Lagrangian and Hamiltonian structures in an integrable hierarchy and space-time duality

TL;DR

This paper introduces the concept of dual integrable hierarchies, exemplified by the NLS hierarchy, revealing two distinct Hamiltonian formulations based on different configuration spaces, and explores their algebraic structures and implications.

Contribution

It defines and illustrates dual integrable hierarchies with two inequivalent Poisson structures, expanding the understanding of integrable systems beyond standard bi-Hamiltonian frameworks.

Findings

Both Lax matrices satisfy the same ultralocal Poisson algebra (up to a sign).

Explicit dual hierarchies of Hamiltonians and Lax representations are constructed.

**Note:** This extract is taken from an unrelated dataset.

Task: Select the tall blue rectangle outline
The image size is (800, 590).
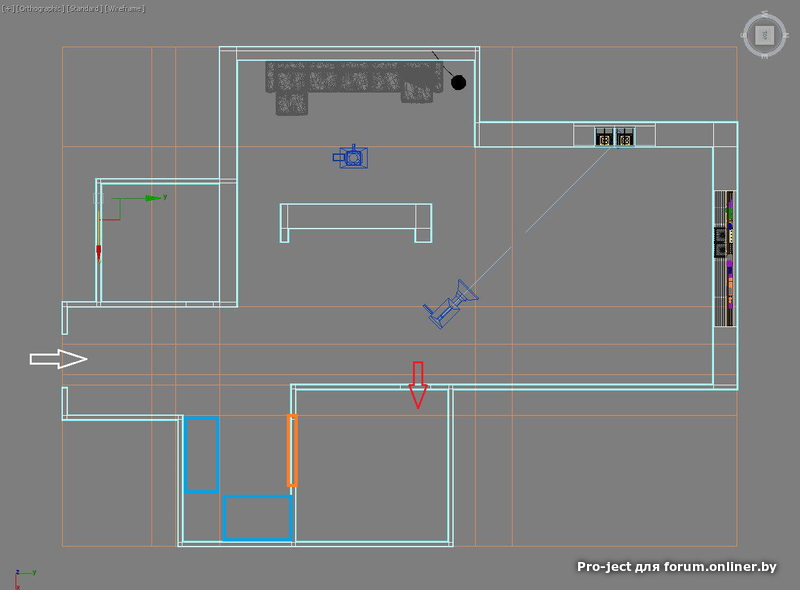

A method for building multi-dimensional lattice of Lax pairs using dual Poisson structures is proposed.

Abstract

We define and illustrate the novel notion of dual integrable hierarchies, on the example of the nonlinear Schr\"odinger (NLS) hierarchy. For each integrable nonlinear evolution equation (NLEE) in the hierarchy, dual integrable structures are characterized by the fact that the zero-curvature representation of the NLEE can be realized by two Hamiltonian formulations stemming from two distinct choices of the configuration space, yielding two inequivalent Poisson structures on the corresponding phase space and two distinct Hamiltonians. This is fundamentally different from the standard bi-Hamiltonian or generally multitime structure. The first formulation chooses purely space-dependent fields as configuration space; it yields the standard Poisson structure for NLS. The other one is new: it chooses purely time-dependent fields as configuration space and yields a different Poisson structure at each level of the hierarchy. The corresponding NLEE becomes a {\it space} evolution equation. We emphasize the role of the Lagrangian formulation as a unifying framework for deriving both Poisson structures, using ideas from covariant field theory. One of our main results is to show that the two matrices of the Lax pair satisfy the same form of ultralocal Poisson algebra (up to a sign) characterized by an $r$-matrix structure, whereas traditionally only one of them is involved in the classical $r$-matrix method. We construct explicit dual hierarchies of Hamiltonians, and Lax representations of the triggered dynamics, from the monodromy matrices of either Lax matrix. An appealing procedure to build a multi-dimensional lattice of Lax pair, through successive uses of the dual Poisson structures, is briefly introduced.